第125章 古相思曲 “只緣感君一回顧” (1/3)
第125章 古相思曲 “只緣感君一回顧”
這玉蘭花期到了尾聲, 不如做個順水人情。
“隨便拿。”郭訓簡笑道:“不過你該問還是問吧,與朝廷相關,我也知之甚少,想要從源頭查起, 定然還是要說清楚的。”
謝玉媜點了點頭, “我是想問……你與那武蓮君到底是怎麼一回事?”
郭訓簡張口就想用“露水情緣”矇混過去, 張了張脣最終還是沒出聲,無奈苦笑道:“難以敘述得清, 不過我二人各自爲黨, 也不是要走一條路的人, 該說清的都已經說清了。”
謝玉媜抿脣,“那你可知當夜你畫舫遇刺一事是孔青陸所爲?”
他自然是不知曉, 雖在京中消息不如之前閉塞, 但皇帝下的詔令並未直揭此事,加上他近來修養不在朝中,就更不清楚這其中的三三兩兩了。
不過這麼說……那晚當真是他誤會武蓮君了?
他隱下心緒,“竹筠,這其中的彎彎繞繞,你不如直接說與我聽吧。”
他終究不是混同在污濁裏的人,哪怕沾了不乾不淨, 卻也是自詡一根極度出挑的君子骨,甚麼都染不髒他。
謝玉媜啓脣,“孔青陸與武蓮君之間恐怕也有合謀的嫌疑, 我是說……畫舫行刺一事,暫時無法分辨到底是他二人之間誰下的令,但你兄長救你定然是他們一齊串通好了的。”
或者說,沒有人想要真的要他的命, 只不過拿他耍着玩罷了。
“他們純粹就是想利用你在京城失蹤這個幌子,徹查雲韶坊和圍兵攝政王府,即使明面上一切都是皇帝直接下達的命令,可我仍舊覺得,在背後攛掇此事的人,是武蓮君。”
是啊,一切都說得通。
謝玉媜瞧了他一眼而後繼續說道:“孔青陸因爲此前東廠糾察之事,已經被揪出了一系列可以被革職查抄的罪名,只要在朝中的勢力一散,他就是顆廢了的棋,”
“而且因合謀一事,他在其中知曉的事情太多,上頭的人不可能再留他活路,恰好畫舫刺殺一事缺一個衆人企盼的始作俑者,可以讓他來補上這個費盡心機的漏洞……”

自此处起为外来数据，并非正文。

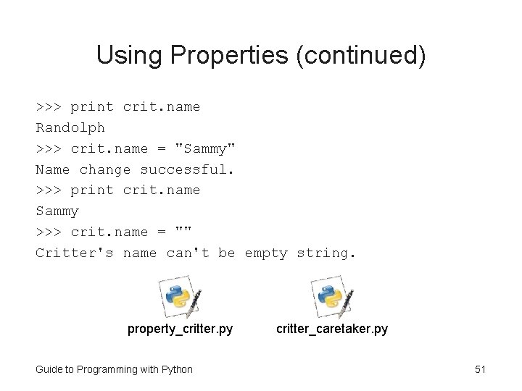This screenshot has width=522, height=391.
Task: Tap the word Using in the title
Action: click(x=123, y=56)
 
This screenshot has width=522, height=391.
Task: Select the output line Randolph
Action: click(x=70, y=127)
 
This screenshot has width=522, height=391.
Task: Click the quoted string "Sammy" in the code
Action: click(x=206, y=148)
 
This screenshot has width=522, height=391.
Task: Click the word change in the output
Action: click(x=105, y=169)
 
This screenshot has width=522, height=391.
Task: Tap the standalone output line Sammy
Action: click(x=57, y=211)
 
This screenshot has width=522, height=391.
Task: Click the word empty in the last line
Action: click(x=266, y=253)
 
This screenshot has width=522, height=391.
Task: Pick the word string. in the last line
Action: click(x=327, y=253)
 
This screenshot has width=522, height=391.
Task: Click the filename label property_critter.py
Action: click(x=181, y=329)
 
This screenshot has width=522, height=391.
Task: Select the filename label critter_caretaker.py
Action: click(x=331, y=329)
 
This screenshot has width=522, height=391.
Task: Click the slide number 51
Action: click(x=480, y=369)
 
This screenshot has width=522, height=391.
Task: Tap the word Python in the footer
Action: click(x=177, y=369)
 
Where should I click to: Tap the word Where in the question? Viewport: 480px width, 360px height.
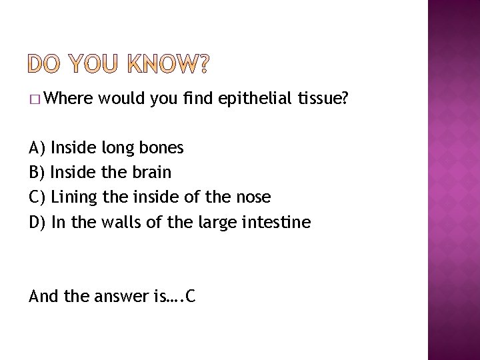[x=70, y=99]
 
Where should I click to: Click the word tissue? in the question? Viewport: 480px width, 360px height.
[x=323, y=99]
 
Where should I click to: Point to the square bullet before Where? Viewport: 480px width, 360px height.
[x=35, y=100]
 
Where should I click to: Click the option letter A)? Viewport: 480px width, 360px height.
[x=37, y=147]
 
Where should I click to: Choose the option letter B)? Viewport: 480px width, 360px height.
[x=37, y=172]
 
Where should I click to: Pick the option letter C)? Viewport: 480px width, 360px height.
[x=37, y=197]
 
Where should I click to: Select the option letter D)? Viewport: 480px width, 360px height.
[x=37, y=221]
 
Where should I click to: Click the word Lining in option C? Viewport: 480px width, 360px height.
[x=74, y=197]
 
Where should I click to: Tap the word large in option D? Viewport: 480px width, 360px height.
[x=217, y=221]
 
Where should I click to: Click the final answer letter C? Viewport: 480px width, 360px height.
[x=191, y=296]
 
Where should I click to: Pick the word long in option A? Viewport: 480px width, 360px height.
[x=121, y=147]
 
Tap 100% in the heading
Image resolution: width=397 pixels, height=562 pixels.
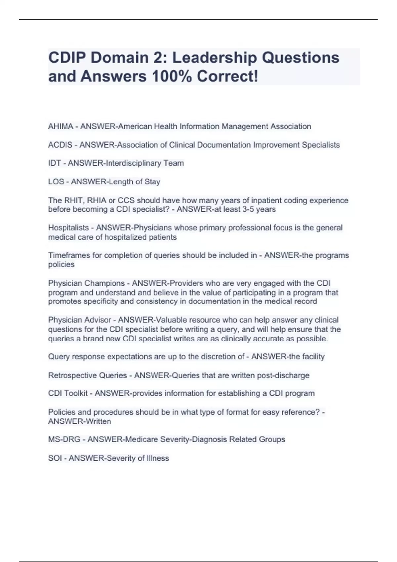[171, 76]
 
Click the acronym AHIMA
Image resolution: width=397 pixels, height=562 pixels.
[61, 126]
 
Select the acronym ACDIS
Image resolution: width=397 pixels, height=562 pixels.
[60, 145]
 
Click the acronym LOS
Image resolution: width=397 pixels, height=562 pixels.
[56, 181]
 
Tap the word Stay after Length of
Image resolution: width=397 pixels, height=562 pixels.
[152, 181]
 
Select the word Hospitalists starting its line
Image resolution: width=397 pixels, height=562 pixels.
[68, 228]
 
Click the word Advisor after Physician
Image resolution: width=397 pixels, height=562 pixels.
[98, 320]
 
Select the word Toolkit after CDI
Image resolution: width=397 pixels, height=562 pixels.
[76, 393]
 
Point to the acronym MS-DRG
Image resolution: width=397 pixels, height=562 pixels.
[64, 439]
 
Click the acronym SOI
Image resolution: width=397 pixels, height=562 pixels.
[55, 458]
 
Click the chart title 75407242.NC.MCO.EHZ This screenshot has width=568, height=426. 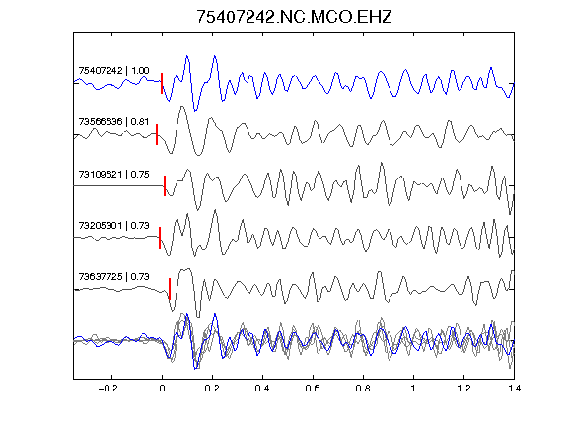[294, 17]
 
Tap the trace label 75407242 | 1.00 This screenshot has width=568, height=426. [113, 70]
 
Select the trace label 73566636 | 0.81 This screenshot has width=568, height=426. [113, 121]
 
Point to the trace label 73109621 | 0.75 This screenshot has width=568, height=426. [113, 175]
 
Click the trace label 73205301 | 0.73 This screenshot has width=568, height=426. [113, 226]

“於是……武蓮君便在御前告發了他指使行刺,借皇帝的手,要他的命。”
多麼心思縝密的一盤棋,滿京都的天潢貴胄都成了裏頭的棋子。
她武蓮君手中銜子無數,又何曾會在意他這一個棋子的死活呢。
郭訓簡笑也笑不出來。
茫然間卻又聽她說,“承範,她不是甚麼好人,你斷不能心軟。”
可是已經心軟過太多回了怎麼辦?
他凝神半晌,才壓下心頭那抹鈍痛,勉強找回自己的聲音說:“你觀形勢觀得這樣清晰,恐怕一直都沒有鬆懈過吧。”
……
“身在爛泥灘,不敢輕賤身。”謝玉媜悠悠道。
“旁人或不知曉,可我清楚,你自小心思靈巧,生了八竅玲瓏,這樣混亂的局勢你一語道破,恐怕耗費不少心神,我知你志不在此,既然京都是爛泥灘,你又爲何不趁早遠走?”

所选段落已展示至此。